▶ _WORK TO COMPLETE_:
Write out the records again, exactly, leaving none out.

▶ _MATERIAL SUPPLIED_:
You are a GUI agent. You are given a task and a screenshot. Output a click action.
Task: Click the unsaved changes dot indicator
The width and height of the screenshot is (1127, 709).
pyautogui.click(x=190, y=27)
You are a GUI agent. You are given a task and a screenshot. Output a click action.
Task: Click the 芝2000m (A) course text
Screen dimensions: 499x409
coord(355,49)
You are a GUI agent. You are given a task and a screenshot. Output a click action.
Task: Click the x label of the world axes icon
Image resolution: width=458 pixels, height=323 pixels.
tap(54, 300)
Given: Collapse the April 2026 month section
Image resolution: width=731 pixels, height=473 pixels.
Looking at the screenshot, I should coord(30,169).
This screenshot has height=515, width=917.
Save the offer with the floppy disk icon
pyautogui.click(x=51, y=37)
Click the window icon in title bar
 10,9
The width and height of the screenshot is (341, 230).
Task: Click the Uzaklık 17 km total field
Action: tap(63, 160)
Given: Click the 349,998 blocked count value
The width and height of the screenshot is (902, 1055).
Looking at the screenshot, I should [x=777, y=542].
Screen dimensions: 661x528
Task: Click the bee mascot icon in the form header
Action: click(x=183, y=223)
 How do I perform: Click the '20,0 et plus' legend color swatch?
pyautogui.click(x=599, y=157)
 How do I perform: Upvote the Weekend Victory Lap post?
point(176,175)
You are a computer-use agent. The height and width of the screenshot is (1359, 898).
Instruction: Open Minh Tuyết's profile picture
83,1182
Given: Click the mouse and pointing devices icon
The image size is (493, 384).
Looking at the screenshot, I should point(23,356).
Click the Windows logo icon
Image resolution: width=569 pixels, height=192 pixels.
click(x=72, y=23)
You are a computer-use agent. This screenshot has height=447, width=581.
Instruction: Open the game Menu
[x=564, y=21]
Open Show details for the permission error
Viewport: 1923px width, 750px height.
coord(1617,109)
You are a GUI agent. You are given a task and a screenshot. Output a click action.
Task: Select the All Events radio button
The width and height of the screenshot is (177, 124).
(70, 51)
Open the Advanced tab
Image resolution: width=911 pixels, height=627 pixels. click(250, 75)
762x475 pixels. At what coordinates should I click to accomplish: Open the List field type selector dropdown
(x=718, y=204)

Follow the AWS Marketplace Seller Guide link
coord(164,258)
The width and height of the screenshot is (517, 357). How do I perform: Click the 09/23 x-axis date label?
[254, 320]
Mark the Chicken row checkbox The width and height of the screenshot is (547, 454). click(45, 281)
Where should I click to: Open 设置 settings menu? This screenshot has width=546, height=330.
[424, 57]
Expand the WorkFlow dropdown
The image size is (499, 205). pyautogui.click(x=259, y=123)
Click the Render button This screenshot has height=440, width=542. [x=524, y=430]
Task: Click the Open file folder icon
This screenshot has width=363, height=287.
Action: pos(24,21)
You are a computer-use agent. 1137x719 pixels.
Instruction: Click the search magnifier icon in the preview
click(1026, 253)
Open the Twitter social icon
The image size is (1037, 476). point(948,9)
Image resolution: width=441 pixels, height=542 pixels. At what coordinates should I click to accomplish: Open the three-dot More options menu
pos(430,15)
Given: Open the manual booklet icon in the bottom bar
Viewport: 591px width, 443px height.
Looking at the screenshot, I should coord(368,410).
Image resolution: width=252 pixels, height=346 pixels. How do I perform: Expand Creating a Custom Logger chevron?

▶ _EXPECTED OUTPUT_:
You are a GUI agent. You are given a task and a screenshot. Output a click action.
Task: Click the unsaved changes dot indicator
The width and height of the screenshot is (1127, 709).
pyautogui.click(x=190, y=27)
You are a GUI agent. You are given a task and a screenshot. Output a click action.
Task: Click the 芝2000m (A) course text
Screen dimensions: 499x409
coord(355,49)
You are a GUI agent. You are given a task and a screenshot. Output a click action.
Task: Click the x label of the world axes icon
Image resolution: width=458 pixels, height=323 pixels.
tap(54, 300)
Given: Collapse the April 2026 month section
Image resolution: width=731 pixels, height=473 pixels.
Looking at the screenshot, I should coord(30,169).
This screenshot has height=515, width=917.
Save the offer with the floppy disk icon
pyautogui.click(x=51, y=37)
Click the window icon in title bar
 10,9
The width and height of the screenshot is (341, 230).
Task: Click the Uzaklık 17 km total field
Action: tap(63, 160)
Given: Click the 349,998 blocked count value
The width and height of the screenshot is (902, 1055).
Looking at the screenshot, I should [x=777, y=542].
Screen dimensions: 661x528
Task: Click the bee mascot icon in the form header
Action: click(x=183, y=223)
 How do I perform: Click the '20,0 et plus' legend color swatch?
pyautogui.click(x=599, y=157)
 How do I perform: Upvote the Weekend Victory Lap post?
point(176,175)
You are a computer-use agent. The height and width of the screenshot is (1359, 898).
Instruction: Open Minh Tuyết's profile picture
83,1182
Given: Click the mouse and pointing devices icon
The image size is (493, 384).
Looking at the screenshot, I should point(23,356).
Click the Windows logo icon
Image resolution: width=569 pixels, height=192 pixels.
click(x=72, y=23)
You are a computer-use agent. This screenshot has height=447, width=581.
Instruction: Open the game Menu
[x=564, y=21]
Open Show details for the permission error
Viewport: 1923px width, 750px height.
coord(1617,109)
You are a GUI agent. You are given a task and a screenshot. Output a click action.
Task: Select the All Events radio button
The width and height of the screenshot is (177, 124).
(70, 51)
Open the Advanced tab
Image resolution: width=911 pixels, height=627 pixels. click(250, 75)
762x475 pixels. At what coordinates should I click to accomplish: Open the List field type selector dropdown
(x=718, y=204)

Follow the AWS Marketplace Seller Guide link
coord(164,258)
The width and height of the screenshot is (517, 357). How do I perform: Click the 09/23 x-axis date label?
[254, 320]
Mark the Chicken row checkbox The width and height of the screenshot is (547, 454). click(45, 281)
Where should I click to: Open 设置 settings menu? This screenshot has width=546, height=330.
[424, 57]
Expand the WorkFlow dropdown
The image size is (499, 205). pyautogui.click(x=259, y=123)
Click the Render button This screenshot has height=440, width=542. [x=524, y=430]
Task: Click the Open file folder icon
This screenshot has width=363, height=287.
Action: pos(24,21)
You are a computer-use agent. 1137x719 pixels.
Instruction: Click the search magnifier icon in the preview
click(1026, 253)
Open the Twitter social icon
The image size is (1037, 476). point(948,9)
Image resolution: width=441 pixels, height=542 pixels. At what coordinates should I click to accomplish: Open the three-dot More options menu
pos(430,15)
Given: Open the manual booklet icon in the bottom bar
Viewport: 591px width, 443px height.
Looking at the screenshot, I should coord(368,410).
Image resolution: width=252 pixels, height=346 pixels. How do I perform: Expand Creating a Custom Logger chevron?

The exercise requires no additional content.